Danny’s knowledge of acting was a highlight for me. He taught me how to focus on stage, and how to not just adopt a role but to sustain it during a performance. Being the regular class clown who just loved seeking attention, vocal projection was not really a problem for me at high school. But Danny taught me how to be disciplined on stage. I was never short of energy, but being able to harness all that liveliness of mine was what was needed. All my teachers tried in vain to control my energy as a young teenager, even my parents, but only Danny succeeded.
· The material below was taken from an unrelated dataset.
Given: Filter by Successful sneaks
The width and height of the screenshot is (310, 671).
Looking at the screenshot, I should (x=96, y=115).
To be truthful, I was a harmless pain in the butt for most of my teachers at high school. I fooled around too much and struggled to settle down with my studies. Like a lot of students, I found my place in drama class. It was my home. I felt like I belonged on the high school stage thanks to Danny. Some years passed and I returned to the fold to undertake my final pre-service teaching placement with my old drama teacher. All my favourite memories from high school came rushing back to me. Not too many years after this, I heard Danny passed away suddenly in his 40s. My high school drama teacher was my hero. When I heard of his death, I wept.
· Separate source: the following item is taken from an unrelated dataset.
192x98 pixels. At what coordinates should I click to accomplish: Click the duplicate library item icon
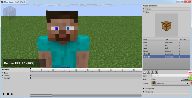148,72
Feel free to share your own story about your inspirational drama teacher in the comments section below.

2 Responses

  1. Hi Neat! Isn’t it amazing that 20 years later, you and I not only vividly remember that wonderful Year 8 drama class, but can recall a single lesson – the prison break! I remember trying a bit of process drama that day as a young teacher in role as the guard, experimenting to see if it would work. Your class was so keen on drama there was nothing I could do to stop you all as prisoners in role escaping and running all over parts of the school during class time! In terms of process drama and pedagogy, it was perfect. As for our Snow White performance in your drama course, that, I will never forget. I can still picture it in my head today. Without a doubt, I have some of my fondest memories of drama teaching from our fabulous class all those years ago. Says a lot about how important group dynamics are in drama teaching, too. Everyone in that class was just so motivated and focused (pretty impressive for 13 year-olds). Seems like it was only yesterday. So happy to hear you are teaching drama yourself these days. Thanks for your lovely comments. – JC.

  2. Anita says:

    My inspirational Drama teacher was …Justin Cash, way back in the 90s in Lilydale. My first memory of drama class with him was a chaotic (but I’m sure completely organised) class where we role played a prison break (he was the prison guard), and then a wonderful rendition of Snow White. What fun times! I’m still teaching Drama, now to children aged 3 years up to 17 years in my little “school” mostly funded through grant writing. I also work with adults and seniors. Thanks for the kick-start JC!